▶ WRITTEN TASK:
Please rewrite the records from the line containing "800x500 pixels." through the line containing "click(x=180, y=74)", substituting "panel" for "dashboard" and keeping everything else the same. Leave the pictures out.

▶ AVAILABLE RECORDS:
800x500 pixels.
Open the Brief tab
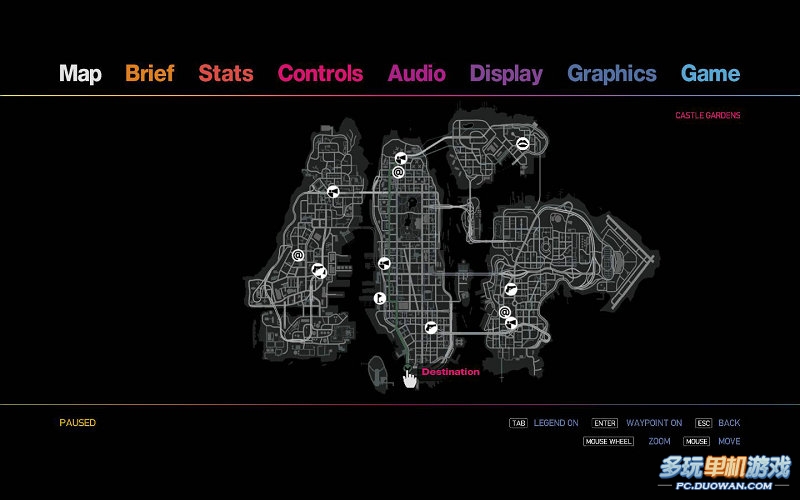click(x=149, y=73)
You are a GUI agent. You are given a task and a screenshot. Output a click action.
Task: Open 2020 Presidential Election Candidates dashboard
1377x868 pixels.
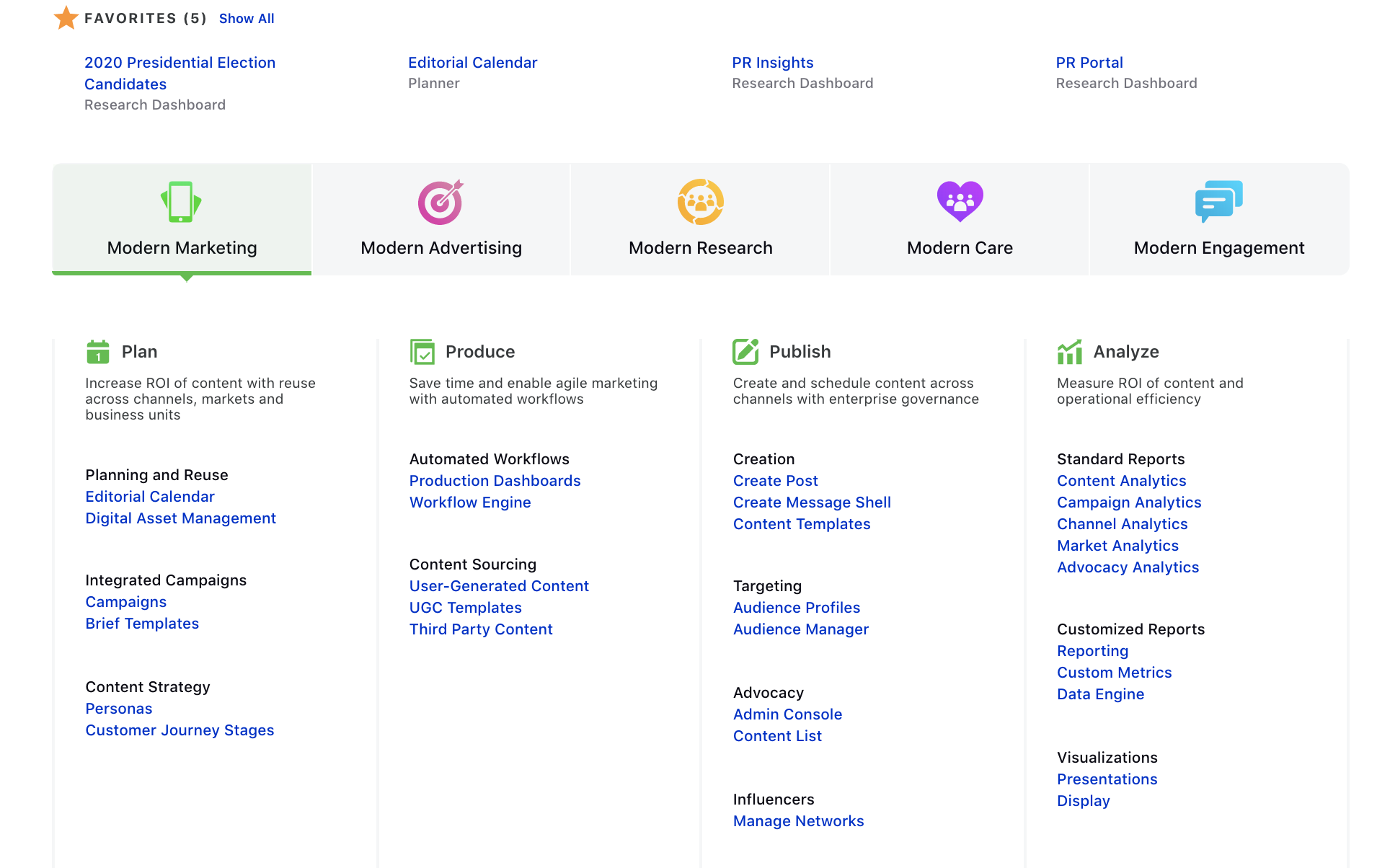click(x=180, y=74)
--
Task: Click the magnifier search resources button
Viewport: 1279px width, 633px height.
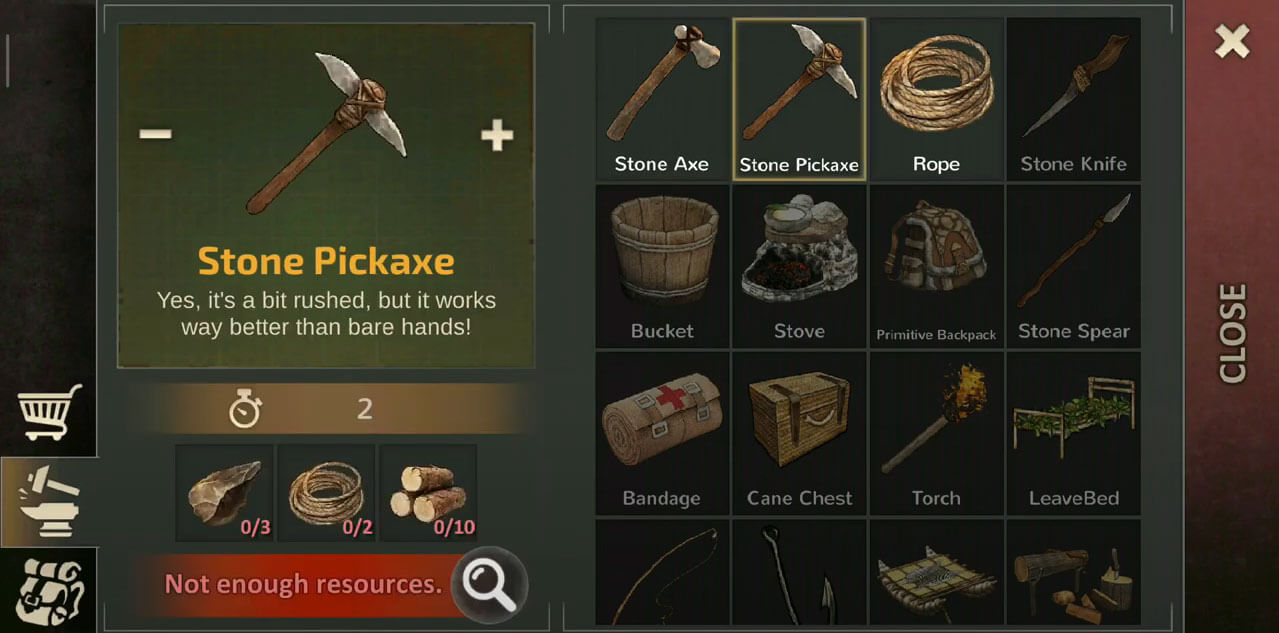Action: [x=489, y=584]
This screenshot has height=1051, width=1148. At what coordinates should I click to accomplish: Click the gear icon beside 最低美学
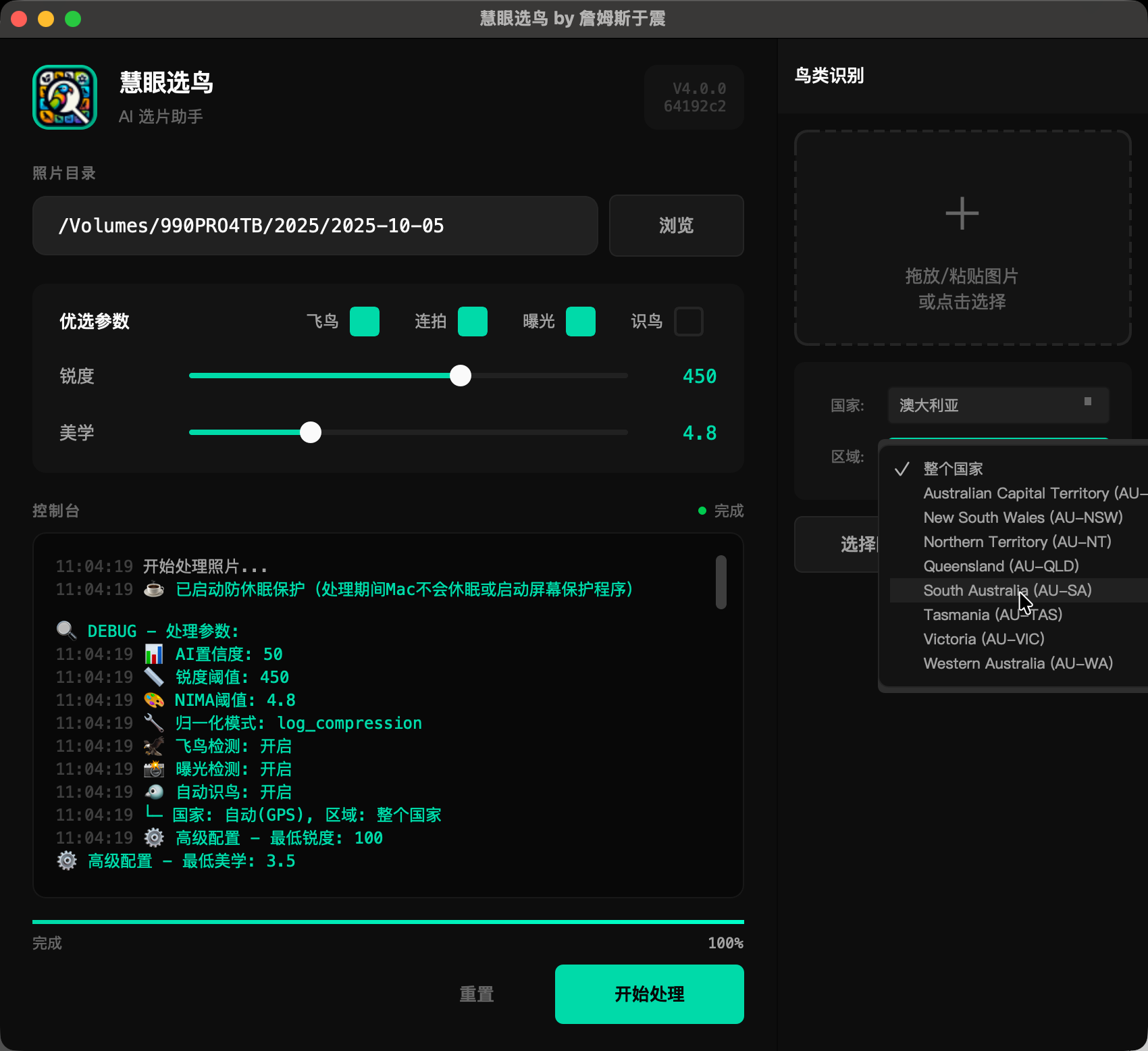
---
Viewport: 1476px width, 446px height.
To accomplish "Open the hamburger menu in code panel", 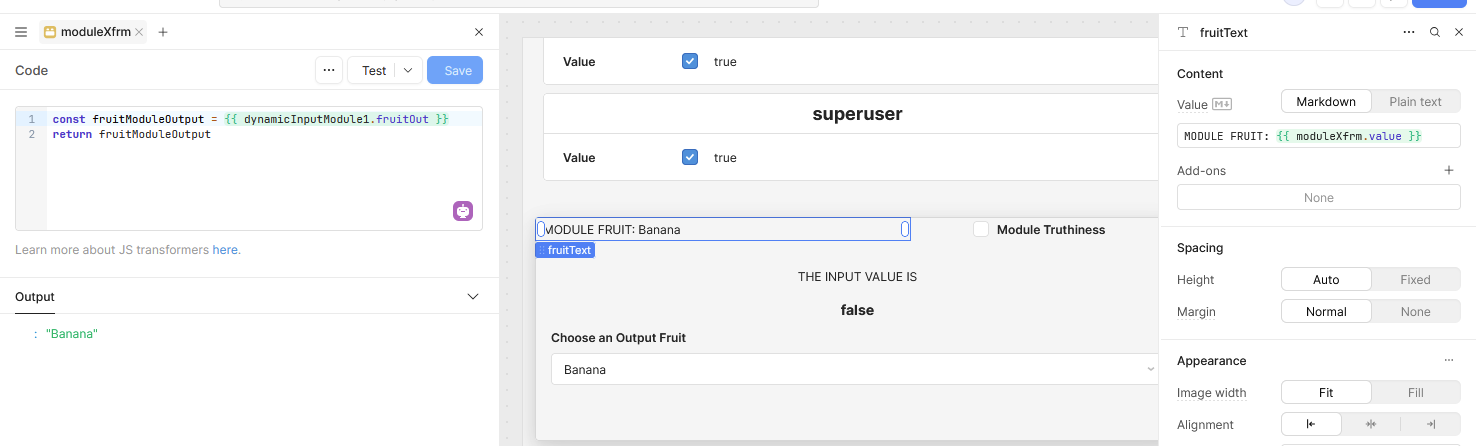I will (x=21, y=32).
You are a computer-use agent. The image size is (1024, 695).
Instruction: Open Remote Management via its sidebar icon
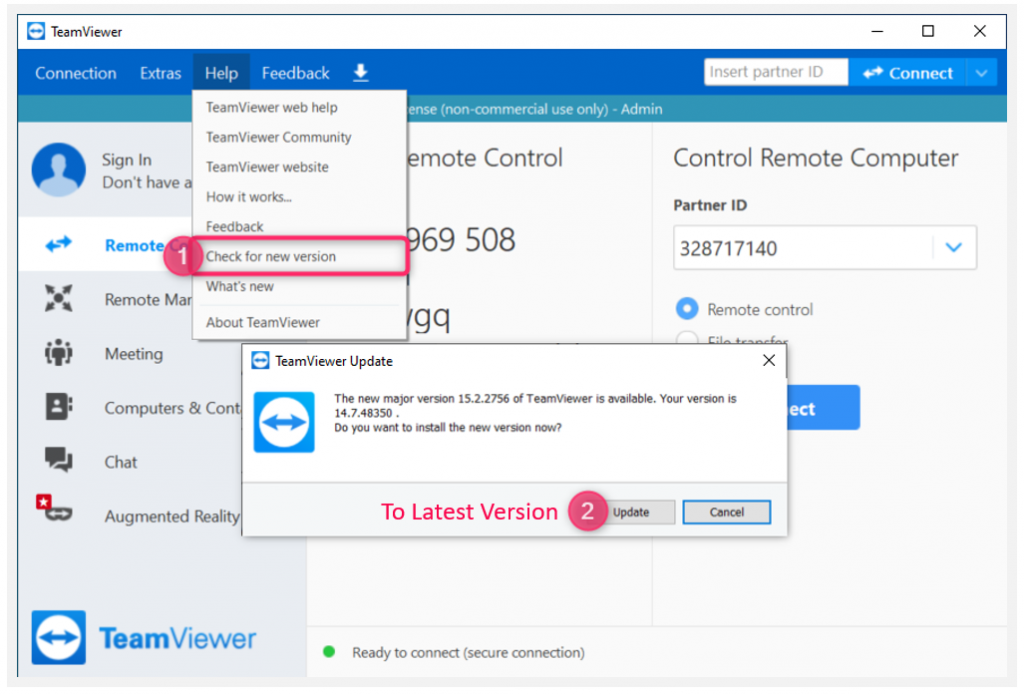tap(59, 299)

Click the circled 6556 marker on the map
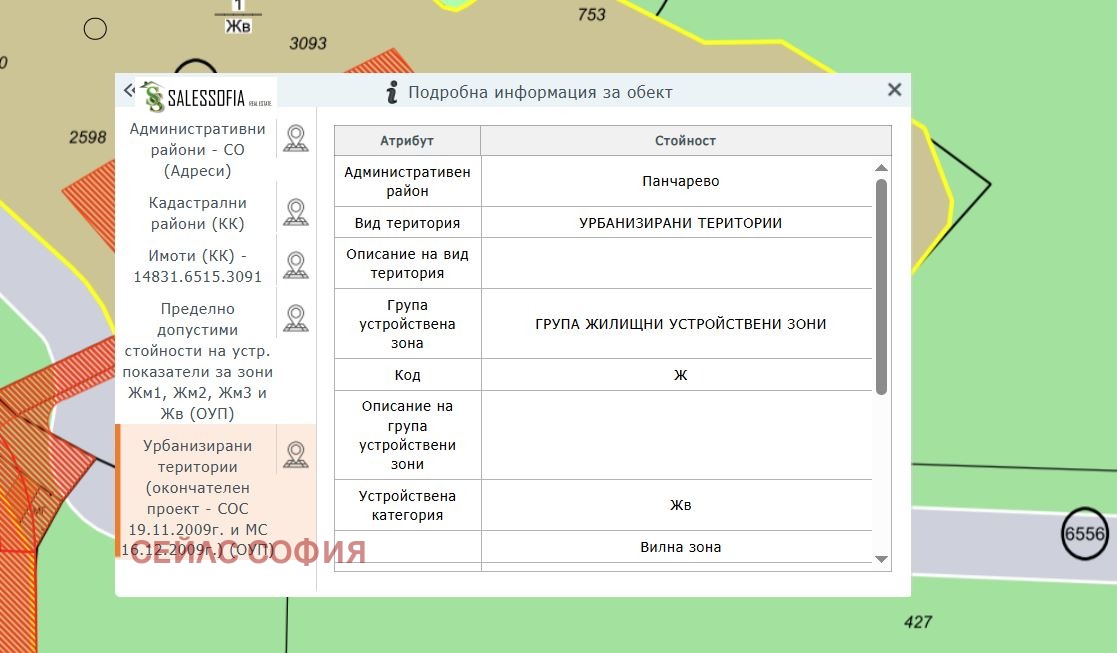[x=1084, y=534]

▶ WRITTEN SOLUTION:
800x500 pixels.
Open the Brief tab
click(x=149, y=73)
You are a GUI agent. You are given a task and a screenshot. Output a click action.
Task: Open 2020 Presidential Election Candidates panel
1377x868 pixels.
click(x=180, y=74)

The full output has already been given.